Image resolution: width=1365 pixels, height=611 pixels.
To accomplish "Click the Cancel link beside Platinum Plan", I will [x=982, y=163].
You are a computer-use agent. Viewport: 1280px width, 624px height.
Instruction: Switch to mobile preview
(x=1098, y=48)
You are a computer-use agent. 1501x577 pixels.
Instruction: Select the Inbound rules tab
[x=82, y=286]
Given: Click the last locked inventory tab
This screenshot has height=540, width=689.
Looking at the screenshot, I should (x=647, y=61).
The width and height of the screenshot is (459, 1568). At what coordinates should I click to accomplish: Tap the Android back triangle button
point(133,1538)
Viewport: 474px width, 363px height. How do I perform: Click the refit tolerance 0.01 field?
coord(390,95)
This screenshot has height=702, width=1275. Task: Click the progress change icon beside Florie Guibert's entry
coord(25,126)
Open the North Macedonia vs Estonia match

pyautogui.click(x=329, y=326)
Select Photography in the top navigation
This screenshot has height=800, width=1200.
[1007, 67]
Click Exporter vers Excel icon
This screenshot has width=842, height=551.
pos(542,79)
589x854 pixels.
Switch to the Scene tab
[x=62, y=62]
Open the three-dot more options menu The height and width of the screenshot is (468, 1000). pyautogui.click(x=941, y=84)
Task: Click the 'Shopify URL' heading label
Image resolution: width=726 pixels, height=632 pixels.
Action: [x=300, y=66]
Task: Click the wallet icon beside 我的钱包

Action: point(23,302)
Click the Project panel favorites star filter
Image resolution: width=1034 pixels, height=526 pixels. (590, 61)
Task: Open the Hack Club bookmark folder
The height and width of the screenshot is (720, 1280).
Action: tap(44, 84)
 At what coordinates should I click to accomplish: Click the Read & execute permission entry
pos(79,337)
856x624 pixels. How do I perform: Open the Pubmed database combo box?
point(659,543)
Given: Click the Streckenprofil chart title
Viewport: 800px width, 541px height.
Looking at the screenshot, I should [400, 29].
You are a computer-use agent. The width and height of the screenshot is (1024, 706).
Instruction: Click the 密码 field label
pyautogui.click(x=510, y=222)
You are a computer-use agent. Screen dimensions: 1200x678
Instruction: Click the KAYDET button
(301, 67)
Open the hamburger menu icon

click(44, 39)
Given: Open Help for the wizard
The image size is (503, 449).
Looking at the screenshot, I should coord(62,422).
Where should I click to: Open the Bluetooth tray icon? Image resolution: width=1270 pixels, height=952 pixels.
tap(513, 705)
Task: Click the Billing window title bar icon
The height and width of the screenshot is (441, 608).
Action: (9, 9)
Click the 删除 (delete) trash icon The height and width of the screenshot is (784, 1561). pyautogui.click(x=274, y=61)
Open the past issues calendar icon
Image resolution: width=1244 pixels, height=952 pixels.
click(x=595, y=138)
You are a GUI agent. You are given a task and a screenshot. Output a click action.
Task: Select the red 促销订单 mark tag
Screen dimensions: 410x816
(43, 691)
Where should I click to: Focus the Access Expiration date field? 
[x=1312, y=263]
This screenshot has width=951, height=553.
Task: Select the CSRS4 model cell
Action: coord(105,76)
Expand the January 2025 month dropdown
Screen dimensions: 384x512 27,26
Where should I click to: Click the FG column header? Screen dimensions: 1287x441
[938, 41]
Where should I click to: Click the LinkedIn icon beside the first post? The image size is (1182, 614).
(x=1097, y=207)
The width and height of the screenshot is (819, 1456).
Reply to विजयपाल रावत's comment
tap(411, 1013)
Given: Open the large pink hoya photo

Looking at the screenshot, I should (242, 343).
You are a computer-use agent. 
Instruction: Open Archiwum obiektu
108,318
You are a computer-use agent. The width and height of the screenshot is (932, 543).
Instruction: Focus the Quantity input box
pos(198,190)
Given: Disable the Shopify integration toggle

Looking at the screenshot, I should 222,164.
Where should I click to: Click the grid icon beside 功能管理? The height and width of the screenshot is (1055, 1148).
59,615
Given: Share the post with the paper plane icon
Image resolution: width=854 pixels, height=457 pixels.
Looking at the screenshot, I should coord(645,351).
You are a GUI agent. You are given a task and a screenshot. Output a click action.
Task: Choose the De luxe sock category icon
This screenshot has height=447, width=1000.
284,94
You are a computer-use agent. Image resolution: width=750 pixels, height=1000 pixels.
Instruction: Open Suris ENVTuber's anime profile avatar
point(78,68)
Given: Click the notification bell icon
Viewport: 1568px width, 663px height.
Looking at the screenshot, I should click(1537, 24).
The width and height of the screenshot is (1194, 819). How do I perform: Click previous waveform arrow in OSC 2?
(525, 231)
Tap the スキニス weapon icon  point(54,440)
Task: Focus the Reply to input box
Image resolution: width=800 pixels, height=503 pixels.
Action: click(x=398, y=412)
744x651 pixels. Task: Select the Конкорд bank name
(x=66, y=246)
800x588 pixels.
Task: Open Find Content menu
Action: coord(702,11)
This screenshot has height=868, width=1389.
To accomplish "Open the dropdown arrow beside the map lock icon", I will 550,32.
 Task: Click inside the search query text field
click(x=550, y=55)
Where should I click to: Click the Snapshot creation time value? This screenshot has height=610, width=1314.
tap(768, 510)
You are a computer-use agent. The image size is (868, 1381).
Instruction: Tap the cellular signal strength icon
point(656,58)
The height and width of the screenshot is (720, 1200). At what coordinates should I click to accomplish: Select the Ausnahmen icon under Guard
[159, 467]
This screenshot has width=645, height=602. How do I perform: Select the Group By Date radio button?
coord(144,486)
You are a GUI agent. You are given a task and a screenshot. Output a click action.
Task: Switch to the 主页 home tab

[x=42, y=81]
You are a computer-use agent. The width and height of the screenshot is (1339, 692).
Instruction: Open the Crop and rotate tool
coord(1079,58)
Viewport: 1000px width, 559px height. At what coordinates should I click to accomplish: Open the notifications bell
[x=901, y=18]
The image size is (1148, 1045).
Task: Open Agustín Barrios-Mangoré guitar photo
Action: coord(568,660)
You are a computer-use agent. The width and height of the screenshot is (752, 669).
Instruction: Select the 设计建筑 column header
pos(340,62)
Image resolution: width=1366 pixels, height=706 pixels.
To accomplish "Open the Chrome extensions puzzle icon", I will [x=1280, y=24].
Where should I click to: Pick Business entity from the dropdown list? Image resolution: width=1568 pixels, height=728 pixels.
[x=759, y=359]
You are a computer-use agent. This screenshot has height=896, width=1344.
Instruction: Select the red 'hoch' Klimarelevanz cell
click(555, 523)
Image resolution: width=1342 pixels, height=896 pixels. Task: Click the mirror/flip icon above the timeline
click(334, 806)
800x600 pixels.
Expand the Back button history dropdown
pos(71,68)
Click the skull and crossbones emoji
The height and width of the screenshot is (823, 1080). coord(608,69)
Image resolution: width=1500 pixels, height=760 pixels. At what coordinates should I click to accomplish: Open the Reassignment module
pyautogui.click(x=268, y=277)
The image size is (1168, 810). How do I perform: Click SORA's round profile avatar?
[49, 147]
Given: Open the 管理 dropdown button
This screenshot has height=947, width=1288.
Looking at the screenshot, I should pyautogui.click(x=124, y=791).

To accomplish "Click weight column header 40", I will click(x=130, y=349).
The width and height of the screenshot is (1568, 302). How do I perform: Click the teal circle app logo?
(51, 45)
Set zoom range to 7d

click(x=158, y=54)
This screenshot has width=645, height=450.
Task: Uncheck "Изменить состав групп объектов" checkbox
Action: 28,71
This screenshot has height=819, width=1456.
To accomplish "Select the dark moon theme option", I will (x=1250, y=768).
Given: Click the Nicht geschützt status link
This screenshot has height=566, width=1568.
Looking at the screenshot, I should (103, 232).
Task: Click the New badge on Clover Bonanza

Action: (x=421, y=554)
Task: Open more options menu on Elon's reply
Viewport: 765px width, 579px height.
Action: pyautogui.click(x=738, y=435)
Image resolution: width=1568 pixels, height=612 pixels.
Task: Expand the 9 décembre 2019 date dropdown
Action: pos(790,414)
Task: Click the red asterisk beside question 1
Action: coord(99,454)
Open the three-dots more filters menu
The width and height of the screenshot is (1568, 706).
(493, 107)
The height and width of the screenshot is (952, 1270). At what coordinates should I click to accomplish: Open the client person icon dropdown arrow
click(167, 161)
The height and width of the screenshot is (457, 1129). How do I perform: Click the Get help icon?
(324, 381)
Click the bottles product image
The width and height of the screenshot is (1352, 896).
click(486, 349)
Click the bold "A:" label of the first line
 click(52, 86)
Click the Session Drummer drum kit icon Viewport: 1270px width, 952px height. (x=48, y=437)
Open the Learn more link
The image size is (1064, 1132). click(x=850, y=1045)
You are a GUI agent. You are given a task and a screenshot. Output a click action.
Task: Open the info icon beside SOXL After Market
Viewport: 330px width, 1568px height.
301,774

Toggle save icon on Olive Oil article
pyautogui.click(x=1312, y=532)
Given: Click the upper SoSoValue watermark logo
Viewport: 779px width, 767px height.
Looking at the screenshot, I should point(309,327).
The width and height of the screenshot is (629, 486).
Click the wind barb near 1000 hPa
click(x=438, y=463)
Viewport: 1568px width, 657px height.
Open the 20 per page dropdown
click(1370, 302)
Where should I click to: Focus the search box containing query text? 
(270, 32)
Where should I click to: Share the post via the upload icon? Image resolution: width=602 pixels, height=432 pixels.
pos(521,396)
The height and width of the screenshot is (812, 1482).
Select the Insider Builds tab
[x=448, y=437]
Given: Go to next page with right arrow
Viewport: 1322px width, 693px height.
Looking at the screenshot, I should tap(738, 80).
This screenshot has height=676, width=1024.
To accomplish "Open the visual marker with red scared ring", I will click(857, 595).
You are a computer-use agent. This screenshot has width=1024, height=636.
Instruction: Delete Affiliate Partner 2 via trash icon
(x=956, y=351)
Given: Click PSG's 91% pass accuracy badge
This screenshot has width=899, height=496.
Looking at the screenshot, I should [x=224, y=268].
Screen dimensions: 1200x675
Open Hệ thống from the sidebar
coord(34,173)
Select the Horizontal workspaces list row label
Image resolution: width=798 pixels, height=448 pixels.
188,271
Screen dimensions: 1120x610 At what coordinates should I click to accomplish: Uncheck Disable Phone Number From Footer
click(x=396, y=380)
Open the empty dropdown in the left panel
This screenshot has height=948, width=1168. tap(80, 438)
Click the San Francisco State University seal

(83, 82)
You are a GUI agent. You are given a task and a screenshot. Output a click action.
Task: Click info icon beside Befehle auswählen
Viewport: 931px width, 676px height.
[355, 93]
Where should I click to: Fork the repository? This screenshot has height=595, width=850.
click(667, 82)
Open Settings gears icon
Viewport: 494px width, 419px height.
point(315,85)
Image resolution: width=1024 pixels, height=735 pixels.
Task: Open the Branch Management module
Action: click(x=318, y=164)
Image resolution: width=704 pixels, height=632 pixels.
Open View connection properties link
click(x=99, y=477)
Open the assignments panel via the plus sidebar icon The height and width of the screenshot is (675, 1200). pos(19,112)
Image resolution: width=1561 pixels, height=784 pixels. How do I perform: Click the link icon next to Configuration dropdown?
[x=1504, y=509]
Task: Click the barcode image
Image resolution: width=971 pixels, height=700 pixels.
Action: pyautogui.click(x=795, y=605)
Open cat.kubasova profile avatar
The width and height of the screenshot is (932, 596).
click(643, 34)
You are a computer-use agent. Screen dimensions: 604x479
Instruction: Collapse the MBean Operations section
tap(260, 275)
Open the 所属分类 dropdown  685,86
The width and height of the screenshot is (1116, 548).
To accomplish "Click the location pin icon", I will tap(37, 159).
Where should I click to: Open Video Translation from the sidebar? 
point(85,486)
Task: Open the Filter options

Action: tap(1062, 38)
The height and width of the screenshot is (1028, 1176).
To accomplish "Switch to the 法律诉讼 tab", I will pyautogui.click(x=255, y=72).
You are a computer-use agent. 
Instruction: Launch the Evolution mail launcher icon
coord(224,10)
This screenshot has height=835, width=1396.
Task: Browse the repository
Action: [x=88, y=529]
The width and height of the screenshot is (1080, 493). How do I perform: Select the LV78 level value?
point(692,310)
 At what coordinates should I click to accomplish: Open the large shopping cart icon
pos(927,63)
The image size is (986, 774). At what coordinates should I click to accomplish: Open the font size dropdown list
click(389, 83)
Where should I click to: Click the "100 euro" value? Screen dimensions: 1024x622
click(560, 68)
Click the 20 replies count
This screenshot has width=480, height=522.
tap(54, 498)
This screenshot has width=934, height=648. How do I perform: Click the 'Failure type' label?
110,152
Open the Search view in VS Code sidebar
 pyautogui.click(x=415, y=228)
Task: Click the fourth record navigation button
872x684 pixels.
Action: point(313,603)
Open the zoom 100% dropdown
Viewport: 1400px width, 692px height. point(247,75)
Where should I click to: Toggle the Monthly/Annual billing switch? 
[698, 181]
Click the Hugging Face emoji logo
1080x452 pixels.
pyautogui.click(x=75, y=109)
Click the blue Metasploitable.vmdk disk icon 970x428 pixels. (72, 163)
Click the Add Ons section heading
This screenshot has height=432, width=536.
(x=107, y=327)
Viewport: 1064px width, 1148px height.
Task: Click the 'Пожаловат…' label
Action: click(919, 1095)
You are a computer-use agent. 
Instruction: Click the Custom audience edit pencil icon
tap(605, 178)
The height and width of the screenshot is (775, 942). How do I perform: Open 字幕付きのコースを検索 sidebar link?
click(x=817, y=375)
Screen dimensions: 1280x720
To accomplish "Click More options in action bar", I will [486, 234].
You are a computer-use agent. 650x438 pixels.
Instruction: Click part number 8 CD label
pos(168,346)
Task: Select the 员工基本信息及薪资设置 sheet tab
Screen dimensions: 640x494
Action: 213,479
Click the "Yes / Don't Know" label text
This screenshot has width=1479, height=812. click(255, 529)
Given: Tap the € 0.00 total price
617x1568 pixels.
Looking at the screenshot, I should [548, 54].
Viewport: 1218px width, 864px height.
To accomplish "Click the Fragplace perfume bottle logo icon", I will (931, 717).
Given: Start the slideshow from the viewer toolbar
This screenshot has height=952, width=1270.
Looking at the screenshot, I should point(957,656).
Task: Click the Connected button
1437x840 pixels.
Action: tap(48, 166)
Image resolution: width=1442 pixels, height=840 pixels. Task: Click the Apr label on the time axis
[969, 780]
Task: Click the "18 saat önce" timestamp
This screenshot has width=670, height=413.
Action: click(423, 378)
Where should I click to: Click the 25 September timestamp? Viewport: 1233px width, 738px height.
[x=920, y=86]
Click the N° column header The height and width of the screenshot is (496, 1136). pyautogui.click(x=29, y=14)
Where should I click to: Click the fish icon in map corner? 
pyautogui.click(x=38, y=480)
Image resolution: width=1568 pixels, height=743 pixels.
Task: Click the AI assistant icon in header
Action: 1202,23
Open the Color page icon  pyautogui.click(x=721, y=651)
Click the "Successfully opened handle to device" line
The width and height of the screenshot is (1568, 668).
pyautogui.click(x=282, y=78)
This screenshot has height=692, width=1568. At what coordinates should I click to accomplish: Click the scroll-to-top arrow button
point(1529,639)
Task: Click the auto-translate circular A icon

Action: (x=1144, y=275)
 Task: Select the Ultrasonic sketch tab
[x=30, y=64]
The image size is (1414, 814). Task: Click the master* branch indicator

■ ■ ■

Task to complete:
Every line in the entries above that mentions the word "three" must be shown.

Output of the exercise:
Open the three-dot more options menu The height and width of the screenshot is (468, 1000). pyautogui.click(x=941, y=84)
Open the three-dots more filters menu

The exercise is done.